The European Union faces testing times and momentous challenges. Taking over the presidency of the Council of the European Union from July 1 therefore marked the beginning of a demanding task for Germany. Despite the enormity of these challenges, we remain ambitious and aim to work closely with our EU partners in a spirit of unity and solidarity.
Germany wants to be both a driving force and a facilitator for building bridges and finding solutions that ultimately benefit everyone in Europe, as German Foreign Minister Heiko Maas has stressed. For the EU to succeed we need to pull together: "Together for Europe's recovery", as our presidency motto puts it.
First and foremost we must combine our efforts to overcome the effects of Covid-19 on our countries, societies and businesses, and continue to co-ordinate our immediate crisis response in order to contain the virus within the EU. We need to continue working together on the implementation of a co-ordinated EU exit strategy too, lifting the remaining restrictions and fostering the European single market.
In order to lead Europe sustainably out of this crisis, it is important to agree quickly on a recovery fund and the multi-annual financial framework. We need to invest in the European economy, tap into our full innovation potential and strengthen social cohesion.
Economic and social recovery, reducing inequality in Europe and improving social protection are of the utmost importance to the German presidency. We want to pursue a sustainable and inclusive growth strategy aimed both at restoring our economies and protecting jobs as well as at fostering social cohesion and a sustainable future for the people of Europe.
Close co-operation and co-ordination at the European level are paramount. German-Irish co-operation has been a very good example during the crisis as shown by the joint repatriation flights for stranded citizens of both our nations and other EU citizens, the processing of Irish Covid-19 tests in German laboratories, German firms supplying vital medical equipment to Ireland, and collaboration between German and Irish engineers.
The EU needs to derive the right lessons from this crisis together. We need to strengthen the union's strategic sovereignty. We need to act jointly and in a forward-looking way. Germany will therefore advocate strengthening European crisis management, for instance.
Not only do we have the opportunity but we also have a duty to pursue sustainable recovery and to invest in tackling climate change and implementing digital transformation - in other words 'Green Recovery'. The European Green Deal proposed by the European Commission is, no doubt, an ambitious proposal. We will support it as a means of helping to overcome the economic crisis caused by Covid-19 and shaping a sustainable and competitive European economy.
The pandemic has also shown we need greater European digital and technological sovereignty. We will promote the creation of efficient and reliable European data infrastructure and support resilient, values-based digital transformation. As home to the EU headquarters of the most important multinational tech companies, Ireland can play a vital part in this.
The next six months will also be dominated by the negotiations to define the future relations between the EU and the United Kingdom. The urgency is growing. The EU will continue to work on achieving an agreement with the UK by the end of this year. The aim remains to achieve an ambitious and comprehensive partnership between the EU and the UK.
Naturally, our future partnership with the UK needs to have a fair balance between rights and obligations. We will actively strive to achieve a successful outcome. But we must be prepared for any eventuality including a no-deal scenario.
In some areas, the withdrawal agreement has already achieved much - these achievements have to be respected by both sides, especially regarding the protocol on Northern Ireland. Germany and Ireland stand together in solidarity in these negotiations and we will make every effort during the coming months to support the progress of the talks and ensure EU unity.
Furthermore top priorities of our presidency are the challenges arising in the context of displacement and migration, the rule of law, and climate change. We need to be better placed to tackle these challenges together. A fresh start in reforming the Common European Asylum System is essential as migration remains an urgent topic that concerns all 27 member states.

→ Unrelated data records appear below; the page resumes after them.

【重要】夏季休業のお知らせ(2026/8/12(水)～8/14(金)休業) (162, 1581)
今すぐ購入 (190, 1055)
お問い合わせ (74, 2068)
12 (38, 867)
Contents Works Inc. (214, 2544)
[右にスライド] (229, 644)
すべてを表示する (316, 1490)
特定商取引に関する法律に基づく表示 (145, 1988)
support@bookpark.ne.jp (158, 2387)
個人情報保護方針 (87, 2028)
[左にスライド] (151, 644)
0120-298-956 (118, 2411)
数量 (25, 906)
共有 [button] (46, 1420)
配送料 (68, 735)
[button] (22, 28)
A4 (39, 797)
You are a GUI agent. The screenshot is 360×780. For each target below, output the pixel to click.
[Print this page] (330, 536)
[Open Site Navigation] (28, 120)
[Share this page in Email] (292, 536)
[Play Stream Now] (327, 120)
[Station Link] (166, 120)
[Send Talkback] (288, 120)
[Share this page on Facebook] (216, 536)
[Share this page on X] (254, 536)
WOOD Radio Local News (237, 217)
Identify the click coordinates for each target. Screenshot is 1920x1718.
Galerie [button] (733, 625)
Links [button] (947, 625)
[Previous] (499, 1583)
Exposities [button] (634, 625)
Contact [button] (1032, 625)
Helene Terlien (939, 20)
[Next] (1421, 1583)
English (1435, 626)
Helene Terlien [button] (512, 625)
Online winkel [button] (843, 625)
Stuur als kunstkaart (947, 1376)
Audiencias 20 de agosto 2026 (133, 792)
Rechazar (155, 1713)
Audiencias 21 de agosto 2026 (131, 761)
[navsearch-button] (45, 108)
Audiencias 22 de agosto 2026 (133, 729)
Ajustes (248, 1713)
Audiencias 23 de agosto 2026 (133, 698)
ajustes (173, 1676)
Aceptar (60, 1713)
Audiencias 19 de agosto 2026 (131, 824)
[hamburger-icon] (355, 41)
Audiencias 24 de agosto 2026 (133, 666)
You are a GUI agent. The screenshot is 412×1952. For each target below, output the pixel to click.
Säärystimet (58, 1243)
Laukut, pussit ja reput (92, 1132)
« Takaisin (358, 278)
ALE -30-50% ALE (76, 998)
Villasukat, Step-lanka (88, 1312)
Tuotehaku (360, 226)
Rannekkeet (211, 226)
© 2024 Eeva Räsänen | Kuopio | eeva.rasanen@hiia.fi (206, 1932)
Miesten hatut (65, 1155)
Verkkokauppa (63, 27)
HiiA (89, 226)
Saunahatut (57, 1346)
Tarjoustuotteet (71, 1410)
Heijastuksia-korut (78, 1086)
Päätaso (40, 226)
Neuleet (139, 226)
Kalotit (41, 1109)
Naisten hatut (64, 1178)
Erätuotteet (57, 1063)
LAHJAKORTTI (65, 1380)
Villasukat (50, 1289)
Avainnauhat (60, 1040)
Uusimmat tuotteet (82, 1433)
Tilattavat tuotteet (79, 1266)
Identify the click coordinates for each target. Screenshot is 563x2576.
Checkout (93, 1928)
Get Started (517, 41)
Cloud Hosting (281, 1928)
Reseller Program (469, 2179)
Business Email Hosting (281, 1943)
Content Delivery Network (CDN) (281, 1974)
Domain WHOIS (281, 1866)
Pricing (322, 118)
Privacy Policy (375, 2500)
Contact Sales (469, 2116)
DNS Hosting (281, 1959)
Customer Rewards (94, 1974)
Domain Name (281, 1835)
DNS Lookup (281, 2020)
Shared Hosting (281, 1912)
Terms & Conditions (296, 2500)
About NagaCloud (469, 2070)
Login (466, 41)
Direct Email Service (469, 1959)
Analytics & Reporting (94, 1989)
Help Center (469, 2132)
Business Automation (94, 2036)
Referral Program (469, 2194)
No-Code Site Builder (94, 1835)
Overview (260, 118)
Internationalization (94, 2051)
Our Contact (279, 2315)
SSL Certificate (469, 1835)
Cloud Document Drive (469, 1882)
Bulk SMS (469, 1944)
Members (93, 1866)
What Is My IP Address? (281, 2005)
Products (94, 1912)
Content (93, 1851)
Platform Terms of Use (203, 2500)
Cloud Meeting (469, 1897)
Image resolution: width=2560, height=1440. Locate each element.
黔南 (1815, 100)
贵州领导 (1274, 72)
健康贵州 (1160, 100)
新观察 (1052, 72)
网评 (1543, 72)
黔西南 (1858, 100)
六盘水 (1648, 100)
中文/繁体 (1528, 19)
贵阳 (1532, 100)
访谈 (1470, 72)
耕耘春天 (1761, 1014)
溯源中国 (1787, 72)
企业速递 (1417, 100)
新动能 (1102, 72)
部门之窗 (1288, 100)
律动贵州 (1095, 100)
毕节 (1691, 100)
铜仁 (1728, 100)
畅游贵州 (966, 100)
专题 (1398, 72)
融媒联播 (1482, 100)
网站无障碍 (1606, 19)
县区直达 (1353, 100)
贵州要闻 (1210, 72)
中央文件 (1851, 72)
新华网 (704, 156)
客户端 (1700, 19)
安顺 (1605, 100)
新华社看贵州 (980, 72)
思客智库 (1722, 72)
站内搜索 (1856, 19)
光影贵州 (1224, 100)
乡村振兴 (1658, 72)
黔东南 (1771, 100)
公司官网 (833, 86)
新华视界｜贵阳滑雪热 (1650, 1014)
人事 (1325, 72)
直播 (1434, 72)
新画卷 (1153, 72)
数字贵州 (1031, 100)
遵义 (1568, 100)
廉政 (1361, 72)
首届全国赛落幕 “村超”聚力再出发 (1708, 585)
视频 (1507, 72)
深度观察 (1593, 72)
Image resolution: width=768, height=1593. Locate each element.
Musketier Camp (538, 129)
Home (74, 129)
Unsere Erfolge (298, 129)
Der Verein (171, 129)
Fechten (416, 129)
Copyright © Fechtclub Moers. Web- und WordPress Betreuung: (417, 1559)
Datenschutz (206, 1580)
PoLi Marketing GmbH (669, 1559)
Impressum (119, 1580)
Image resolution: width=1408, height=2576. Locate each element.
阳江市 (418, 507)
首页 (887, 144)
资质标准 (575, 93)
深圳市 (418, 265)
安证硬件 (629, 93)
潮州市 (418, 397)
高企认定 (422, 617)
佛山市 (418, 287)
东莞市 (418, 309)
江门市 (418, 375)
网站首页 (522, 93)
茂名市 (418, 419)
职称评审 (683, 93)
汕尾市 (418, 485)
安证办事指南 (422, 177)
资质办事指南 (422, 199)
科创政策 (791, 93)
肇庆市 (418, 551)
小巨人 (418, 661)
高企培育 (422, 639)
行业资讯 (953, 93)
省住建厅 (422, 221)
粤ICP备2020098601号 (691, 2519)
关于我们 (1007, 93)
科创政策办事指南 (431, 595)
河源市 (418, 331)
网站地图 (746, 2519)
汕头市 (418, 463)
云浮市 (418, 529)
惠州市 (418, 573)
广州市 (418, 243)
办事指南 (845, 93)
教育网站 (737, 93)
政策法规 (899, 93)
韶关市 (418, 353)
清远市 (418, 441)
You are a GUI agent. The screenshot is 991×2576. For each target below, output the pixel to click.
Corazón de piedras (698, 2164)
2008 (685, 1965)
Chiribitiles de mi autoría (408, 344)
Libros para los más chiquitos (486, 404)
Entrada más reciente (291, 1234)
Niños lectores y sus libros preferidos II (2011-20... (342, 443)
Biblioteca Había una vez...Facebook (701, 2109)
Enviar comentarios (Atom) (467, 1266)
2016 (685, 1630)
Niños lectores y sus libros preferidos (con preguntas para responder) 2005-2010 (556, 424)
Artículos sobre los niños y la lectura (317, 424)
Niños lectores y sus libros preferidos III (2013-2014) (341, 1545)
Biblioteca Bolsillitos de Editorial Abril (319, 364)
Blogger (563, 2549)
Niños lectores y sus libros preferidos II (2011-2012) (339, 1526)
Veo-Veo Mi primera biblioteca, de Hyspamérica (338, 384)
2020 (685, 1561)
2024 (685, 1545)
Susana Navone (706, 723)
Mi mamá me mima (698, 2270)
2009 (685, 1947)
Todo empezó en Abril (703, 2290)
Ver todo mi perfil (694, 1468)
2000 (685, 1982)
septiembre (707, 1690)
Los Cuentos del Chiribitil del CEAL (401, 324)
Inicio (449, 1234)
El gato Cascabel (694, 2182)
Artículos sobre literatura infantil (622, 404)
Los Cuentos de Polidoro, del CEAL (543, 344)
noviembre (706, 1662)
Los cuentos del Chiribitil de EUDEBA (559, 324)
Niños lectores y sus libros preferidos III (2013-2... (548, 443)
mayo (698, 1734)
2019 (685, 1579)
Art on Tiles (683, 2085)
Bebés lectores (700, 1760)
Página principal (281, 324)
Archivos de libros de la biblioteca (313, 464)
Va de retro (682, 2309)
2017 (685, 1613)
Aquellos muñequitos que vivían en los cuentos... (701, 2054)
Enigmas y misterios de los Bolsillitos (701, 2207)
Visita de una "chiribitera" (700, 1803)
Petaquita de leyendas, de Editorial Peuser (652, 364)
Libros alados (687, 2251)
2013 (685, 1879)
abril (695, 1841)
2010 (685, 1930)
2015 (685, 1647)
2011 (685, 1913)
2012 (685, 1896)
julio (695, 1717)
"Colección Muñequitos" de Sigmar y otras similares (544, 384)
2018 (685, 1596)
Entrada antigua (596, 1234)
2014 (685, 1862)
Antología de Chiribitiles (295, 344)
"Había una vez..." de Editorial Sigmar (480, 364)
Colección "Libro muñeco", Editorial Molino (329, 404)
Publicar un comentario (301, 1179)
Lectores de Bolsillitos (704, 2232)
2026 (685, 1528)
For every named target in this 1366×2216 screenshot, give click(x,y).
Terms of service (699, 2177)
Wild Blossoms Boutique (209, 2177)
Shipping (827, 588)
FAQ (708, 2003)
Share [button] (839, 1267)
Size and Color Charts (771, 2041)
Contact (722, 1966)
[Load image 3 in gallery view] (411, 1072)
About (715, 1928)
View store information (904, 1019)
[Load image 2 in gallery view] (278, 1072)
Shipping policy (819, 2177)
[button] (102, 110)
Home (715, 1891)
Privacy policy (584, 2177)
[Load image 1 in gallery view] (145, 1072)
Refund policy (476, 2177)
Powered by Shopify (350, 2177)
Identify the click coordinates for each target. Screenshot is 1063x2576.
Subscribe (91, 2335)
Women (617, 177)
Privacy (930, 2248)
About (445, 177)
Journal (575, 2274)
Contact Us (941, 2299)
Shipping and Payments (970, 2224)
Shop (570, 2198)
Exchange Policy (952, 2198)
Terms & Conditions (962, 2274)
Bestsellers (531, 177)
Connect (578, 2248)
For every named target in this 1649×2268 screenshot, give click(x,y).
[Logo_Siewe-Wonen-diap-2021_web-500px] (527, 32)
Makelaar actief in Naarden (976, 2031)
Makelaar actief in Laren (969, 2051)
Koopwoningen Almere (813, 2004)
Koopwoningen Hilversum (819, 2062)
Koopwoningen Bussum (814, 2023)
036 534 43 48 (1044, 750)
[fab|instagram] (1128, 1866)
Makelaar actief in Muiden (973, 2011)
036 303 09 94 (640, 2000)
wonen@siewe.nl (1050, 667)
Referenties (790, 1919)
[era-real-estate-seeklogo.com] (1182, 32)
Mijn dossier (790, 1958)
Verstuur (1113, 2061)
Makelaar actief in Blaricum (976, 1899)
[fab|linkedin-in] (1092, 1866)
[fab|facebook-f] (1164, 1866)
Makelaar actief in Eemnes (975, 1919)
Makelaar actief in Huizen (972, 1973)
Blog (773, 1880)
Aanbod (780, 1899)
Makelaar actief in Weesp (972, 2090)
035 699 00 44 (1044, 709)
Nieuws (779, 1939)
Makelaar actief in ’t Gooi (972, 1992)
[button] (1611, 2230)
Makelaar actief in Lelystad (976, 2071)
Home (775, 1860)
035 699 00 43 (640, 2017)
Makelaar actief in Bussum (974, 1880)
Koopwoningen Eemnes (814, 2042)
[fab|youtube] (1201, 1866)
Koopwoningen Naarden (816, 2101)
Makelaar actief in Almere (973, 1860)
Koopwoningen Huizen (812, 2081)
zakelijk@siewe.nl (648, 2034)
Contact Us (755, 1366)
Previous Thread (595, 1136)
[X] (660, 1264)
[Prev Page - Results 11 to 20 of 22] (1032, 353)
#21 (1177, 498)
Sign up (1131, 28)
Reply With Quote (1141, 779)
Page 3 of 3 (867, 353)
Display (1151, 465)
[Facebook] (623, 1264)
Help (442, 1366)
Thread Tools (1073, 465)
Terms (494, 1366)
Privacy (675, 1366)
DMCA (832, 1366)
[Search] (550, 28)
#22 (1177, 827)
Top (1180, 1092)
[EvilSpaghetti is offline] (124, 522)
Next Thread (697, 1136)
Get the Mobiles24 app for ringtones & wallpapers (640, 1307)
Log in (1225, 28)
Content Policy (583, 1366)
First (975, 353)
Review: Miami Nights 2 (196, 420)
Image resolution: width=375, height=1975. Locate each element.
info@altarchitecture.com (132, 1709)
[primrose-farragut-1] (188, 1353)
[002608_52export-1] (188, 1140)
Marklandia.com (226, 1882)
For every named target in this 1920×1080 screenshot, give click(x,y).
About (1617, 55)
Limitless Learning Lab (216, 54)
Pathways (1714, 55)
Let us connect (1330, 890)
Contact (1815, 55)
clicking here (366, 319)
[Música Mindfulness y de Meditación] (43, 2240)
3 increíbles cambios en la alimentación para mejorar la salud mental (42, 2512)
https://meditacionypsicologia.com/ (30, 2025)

Germany advocates ambitious reforms in this area with a view to creating a fair, functioning, effective and resilient system. We also want to strengthen the political dialogue on the rule of law between the member states through extensive consultations as the protection of our shared values is of the utmost importance to us.
The future of the EU will be shaped by how we have dealt with and will continue to deal with the current crisis and the challenges ahead of us. Our goal is for the EU to emerge stronger, more sovereign and more united from this crisis.
Former chancellor Helmut Schmidt once said: "It is during times of crisis that we prove our character." The EU has shown this on numerous occasions, not least most recently during the pandemic. Albeit slowly at first - not surprisingly, as we were all overwhelmed by this completely new and massive challenge - the EU then demonstrated tangible solidarity on a scale that no other region of the world has seen. I firmly believe we need to and will build on that experience for the benefit of everyone.